# Vimy Ridge Ceremony Music



## Gill557 (10 Apr 2007)

I'm looking for the name of the song that the solo violinist played during the 90th Anniversary of the Battle of Vimy Ridge ceremony.  It was right near the end.

Any help would be appreciated.


----------



## BillN (10 Apr 2007)

It was either "The Warriors Lament" or "Lament for a soldier" if I recall correctly.


----------



## gaspasser (10 Apr 2007)

I beleive the commentator said something about the young lady being a traditional Meti musician.  Her peice had Meti, French and Cree overtones.
That's the best I can do, Sorry.
BYTD


----------



## EW (11 Apr 2007)

I found a reference on the web that she did the Metis Prayer/Warriors Lament.

It is front and centre at http://www.aboriginalmusic.ca/

Talk about an outstanding performance, and how about that choir/band ensemble piece at the end.  Truly haunting.  No wonder the crowd gave it a standing ovation.


----------



## midget-boyd91 (11 Apr 2007)

Another piece of music from the ceremony I found touching and haunting. 
 Hearing the pipes, drums and choir gives me goosebumps every time.  

http://www.youtube.com/watch?v=wMlE-vwowac

It was an amazing ceremony.


----------



## Gill557 (12 Apr 2007)

It was all excellent music.  Now I wonder if there are copies available somewhere.


----------



## AmmoTech90 (12 Apr 2007)

It was the Warriors Lament.  Sierra Noble was the Metis fiddler who played accompanied by a fellow on guitar as part of the show while waiting for the VIPs to show up she later played Lament from the centre of the memorial. 

Edit- Apparently 25 May is the date that CBC will be releasing DVD footage of the ceremony.


----------



## tog-tom (12 Apr 2007)

would anyone have the pipe band arrangement for the tune Kandahar.

or know where it could be obtained.

thank you


----------



## Gill557 (12 Apr 2007)

AmmoTech90 said:
			
		

> It was the Warriors Lament.  Sierra Noble was the Metis fiddler who played accompanied by a fellow on guitar as part of the show while waiting for the VIPs to show up she later played Lament from the centre of the memorial.
> 
> Edit- Apparently 25 May is the date that CBC will be releasing DVD footage of the ceremony.
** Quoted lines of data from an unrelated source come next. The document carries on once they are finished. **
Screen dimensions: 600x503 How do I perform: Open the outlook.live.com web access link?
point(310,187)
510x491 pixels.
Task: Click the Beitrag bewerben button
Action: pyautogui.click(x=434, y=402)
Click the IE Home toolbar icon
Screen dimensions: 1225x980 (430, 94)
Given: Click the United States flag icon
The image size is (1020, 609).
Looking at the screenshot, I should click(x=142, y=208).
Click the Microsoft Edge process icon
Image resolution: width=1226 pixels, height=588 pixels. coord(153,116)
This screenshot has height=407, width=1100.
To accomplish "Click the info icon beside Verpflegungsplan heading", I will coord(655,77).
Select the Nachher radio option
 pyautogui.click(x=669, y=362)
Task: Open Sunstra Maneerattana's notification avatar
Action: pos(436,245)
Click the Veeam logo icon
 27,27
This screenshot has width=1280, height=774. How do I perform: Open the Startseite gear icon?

Great, how are they going to release that?  Or is that knowledge out there?


----------



## AmmoTech90 (13 Apr 2007)

G-Man said:
			
		

> Great, how are they going to release that?  Or is that knowledge out there?



Go to the CBCshop online and search for Vimy.


----------



## pidd (6 May 2007)

The groups who attended the ceremony were given the CD 'Honour The Legacy' by the Band of the CF.  
Some teachers and students who are 'Friends of Piddingworth' helped to remember and represent the memory of my Grandfather and his comrades who fought there.
A version of the haunting 'Warrior's Lament, A Métis Prayer', by Sierra Noble is available for your own private download at
http://www.piddingworth.com/index.html
I've also put the video found at YouTube there as well.
Eventually I'll have more pics and music available as time permits.
Hope that this is helpful!
Pidd


----------



## Spr.Earl (14 May 2007)

midget-boyd91 said:
			
		

> Another piece of music from the ceremony I found touching and haunting.
> Hearing the pipes, drums and choir gives me goosebumps every time.
> 
> http://www.youtube.com/watch?v=wMlE-vwowac
> ...





This video is no longer available due to a copyright claim by Canadian Broadcasting Corporation 


Right off U Tube


----------